Rewrite the listing lines between the one holding "Given: Open the Jenkins breadcrumb link" and the end of the listing, inclusive, changing "breadcrumb" to "navigation" and keeping everything else the same. Leave the pictures out of your answer.

'''

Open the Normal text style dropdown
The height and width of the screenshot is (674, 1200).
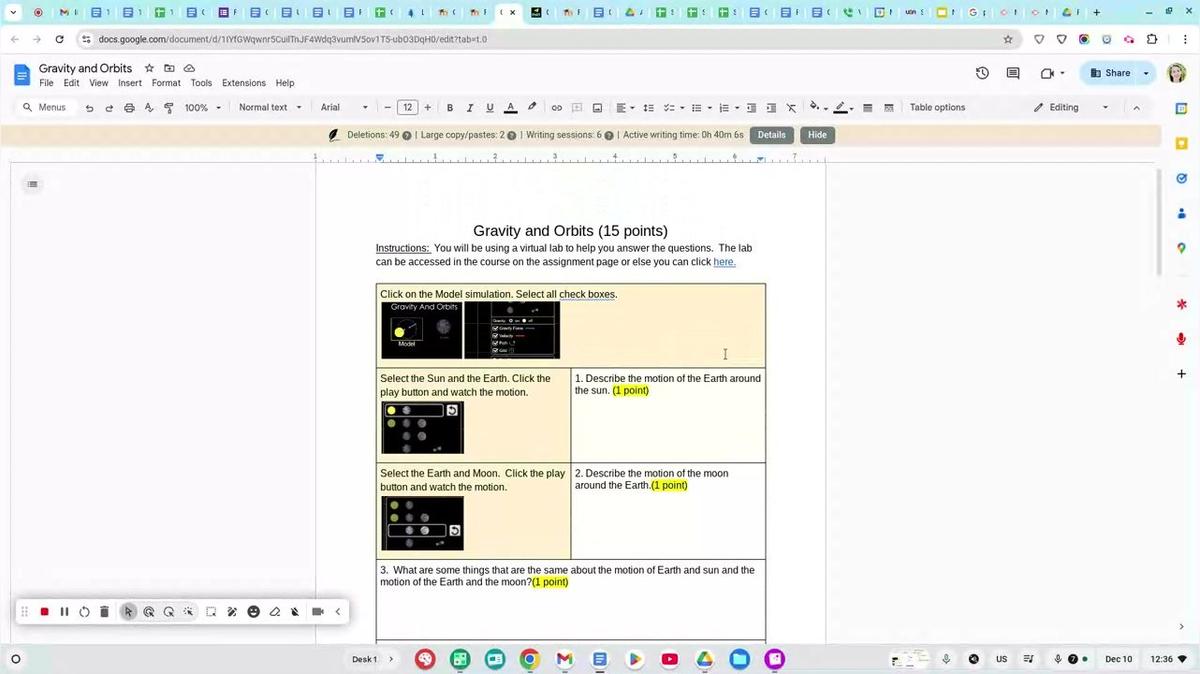coord(269,108)
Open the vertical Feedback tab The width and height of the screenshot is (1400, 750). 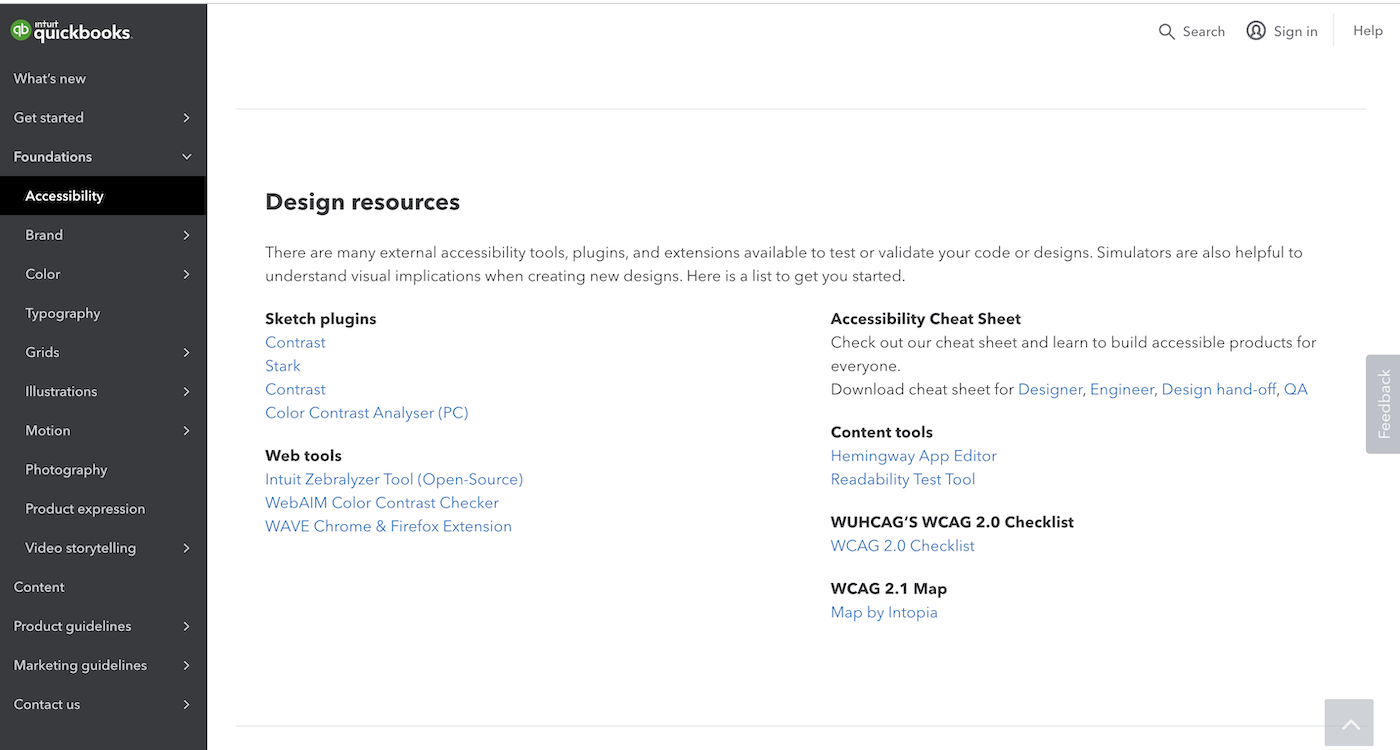coord(1383,404)
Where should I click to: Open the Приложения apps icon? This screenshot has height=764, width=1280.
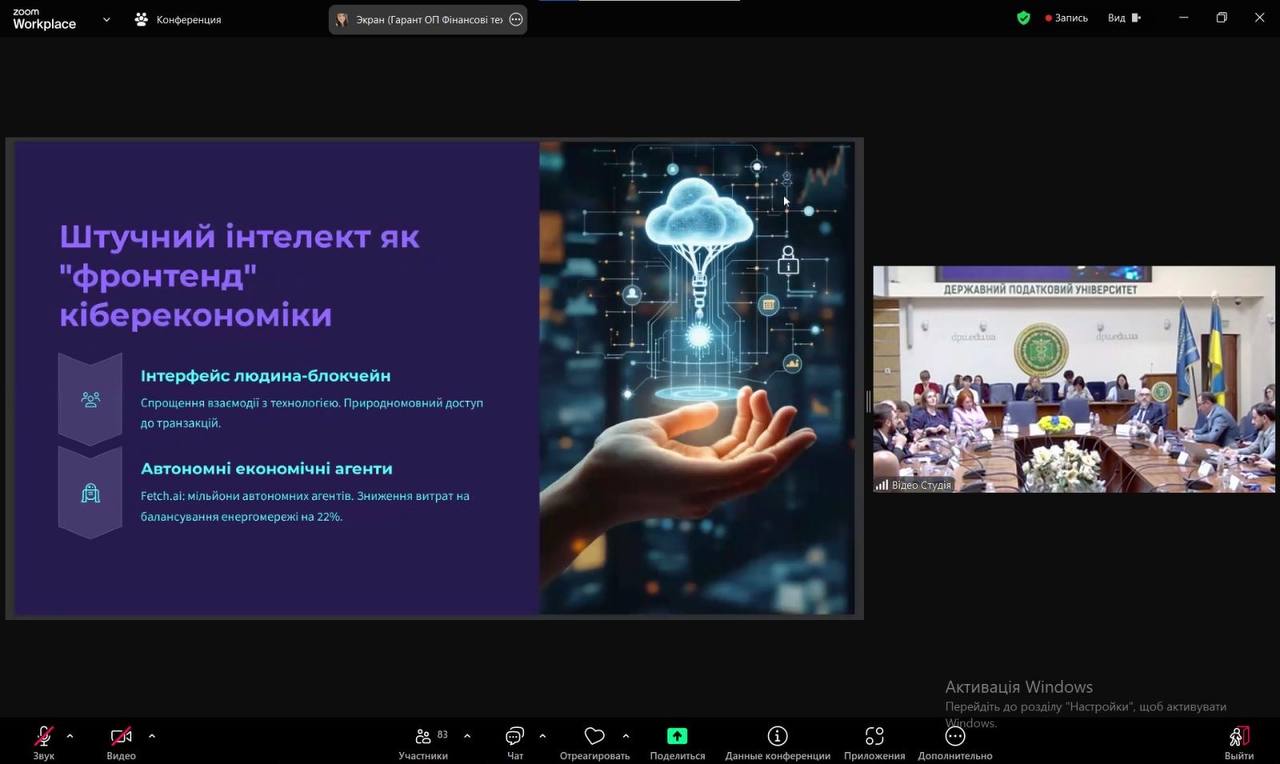coord(874,737)
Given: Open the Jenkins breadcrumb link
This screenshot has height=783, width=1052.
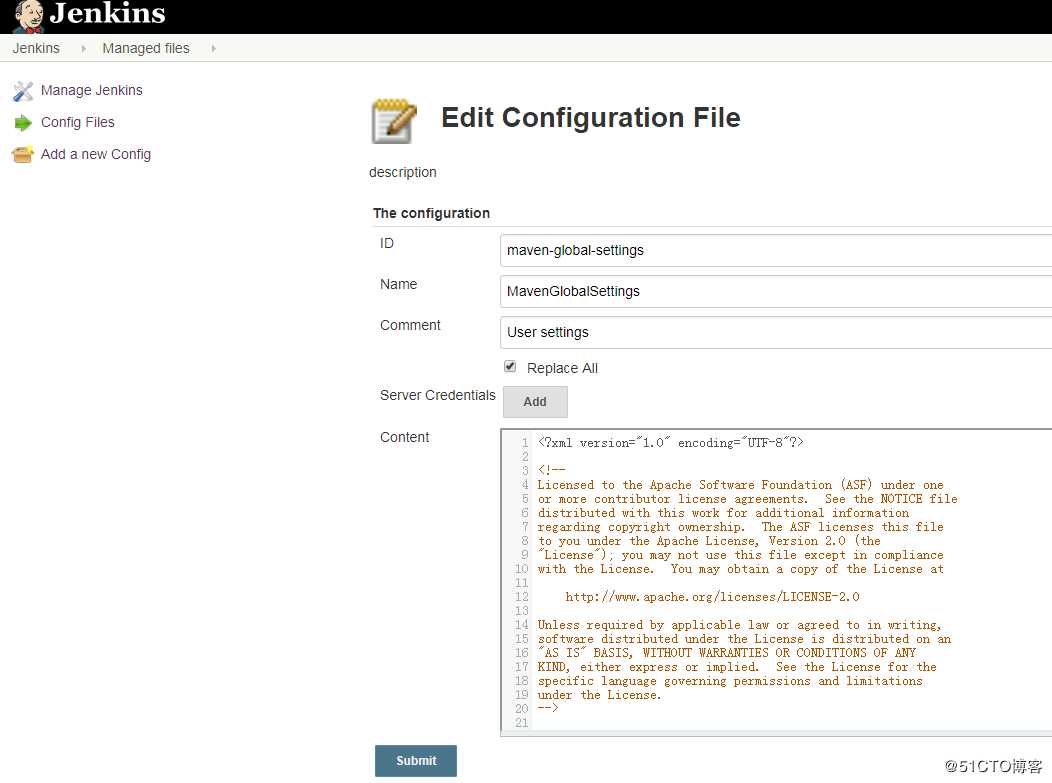Looking at the screenshot, I should click(36, 48).
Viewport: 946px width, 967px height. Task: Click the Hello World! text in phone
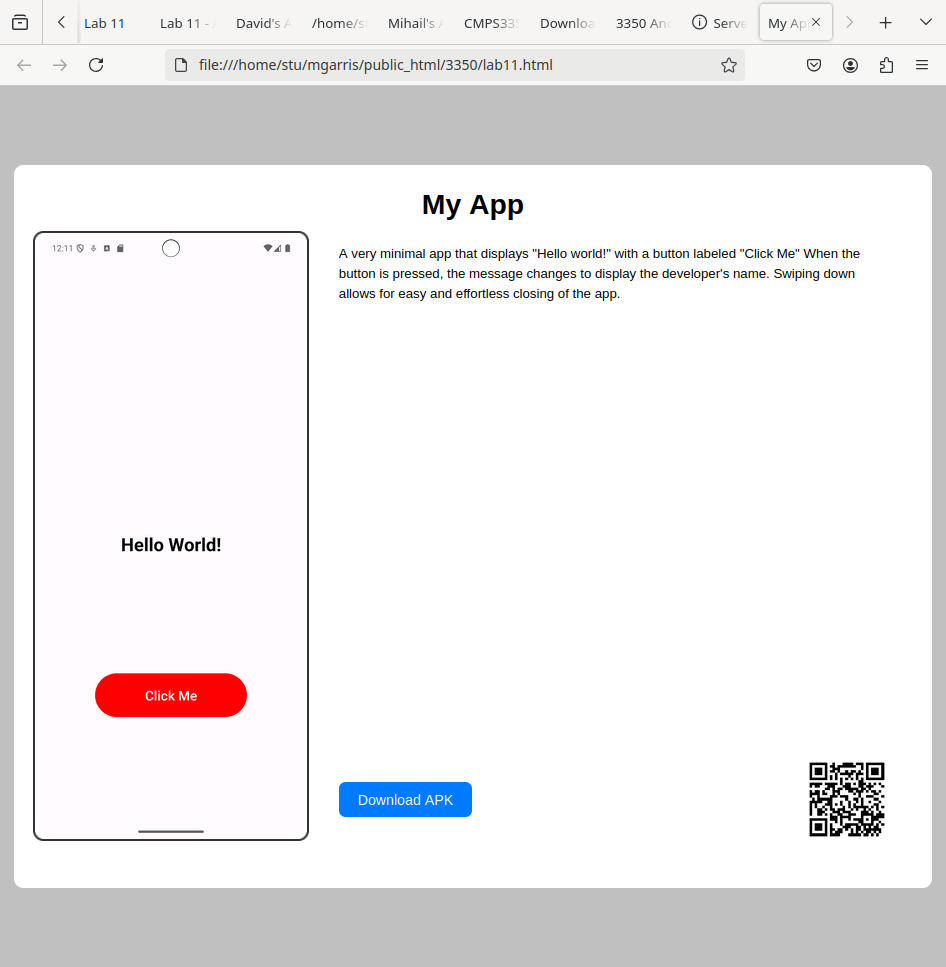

'''

> _RESULT OF THE EXERCISE_:
Given: Open the Jenkins navigation link
This screenshot has height=783, width=1052.
Looking at the screenshot, I should click(36, 48).
Viewport: 946px width, 967px height. Task: Click the Hello World! text in phone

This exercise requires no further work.